Re: ALTER EXTENSION .. ADD/DROP weirdness - Mailing list pgsql-hackers

From Robert Haas
Subject Re: ALTER EXTENSION .. ADD/DROP weirdness
Date
Msg-id CA+TgmoYN=7EnO2TFc4ow-X6vT9f6ZZuxKt0YrUmiFxXm9j4_6w@mail.gmail.com
Whole thread Raw
In response to Re: ALTER EXTENSION .. ADD/DROP weirdness  (Tom Lane <tgl@sss.pgh.pa.us>)
Responses Re: ALTER EXTENSION .. ADD/DROP weirdness
List pgsql-hackers
On Mon, Oct 10, 2011 at 12:34 PM, Tom Lane <tgl@sss.pgh.pa.us> wrote:
> Robert Haas <robertmhaas@gmail.com> writes:
>> rhaas=# alter extension pg_stat_statements drop type pg_stat_statements[];
>> ERROR:  syntax error at or near "["
>> LINE 1: ...extension pg_stat_statements drop type pg_stat_statements[];
>>                                                                     ^
>
>> Hmm.  So just how do I do this?
>
> "alter extension pg_stat_statements drop type _pg_stat_statements",
> probably.

*tests*

Yeah, that works.  But it seems undesirable for people writing upgrade
scripts to need to count on the way we generate internal type names
for array types.

#### [Excerpted records]
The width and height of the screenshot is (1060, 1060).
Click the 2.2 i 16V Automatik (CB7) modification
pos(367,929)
* * *
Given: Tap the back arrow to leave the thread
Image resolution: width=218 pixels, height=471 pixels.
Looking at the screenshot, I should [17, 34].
--
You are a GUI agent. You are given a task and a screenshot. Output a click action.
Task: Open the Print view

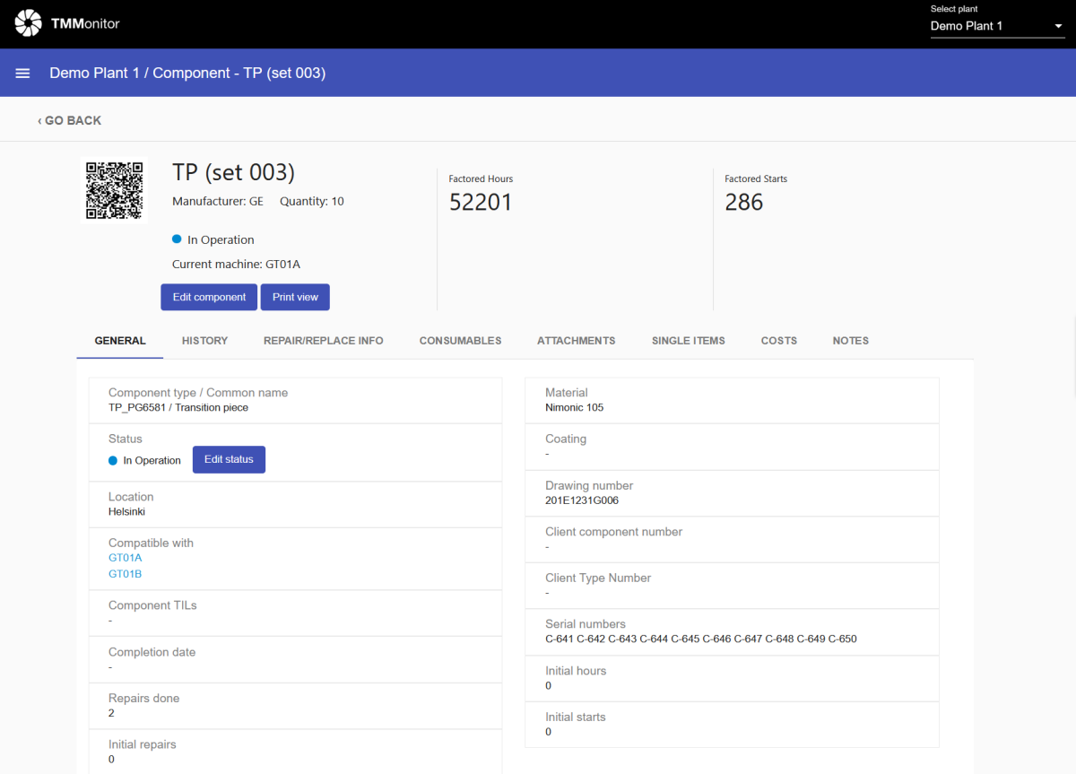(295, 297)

#### [Problem to solve]
Resume the mailing list message on ALTER EXTENSION from the point at which it stops. The data in the three blocks above come from a separate source and bear no relation to the mailing list message.

#### [Output]
But there's a bigger problem: it seems to me that we have an
inconsistency between what happens when you create an extension from
scratch and when you upgrade it from unpackaged.  Both pg_buffercache
and pg_stat_statements just do this in the "upgrade from unpackaged"
case:

ALTER EXTENSION <ext-name> ADD view <view-name>;

They do *not* add the type and the array type.  But when the "1.0"
script is run, the type and array type end up belonging to the
extension.  This seems bad.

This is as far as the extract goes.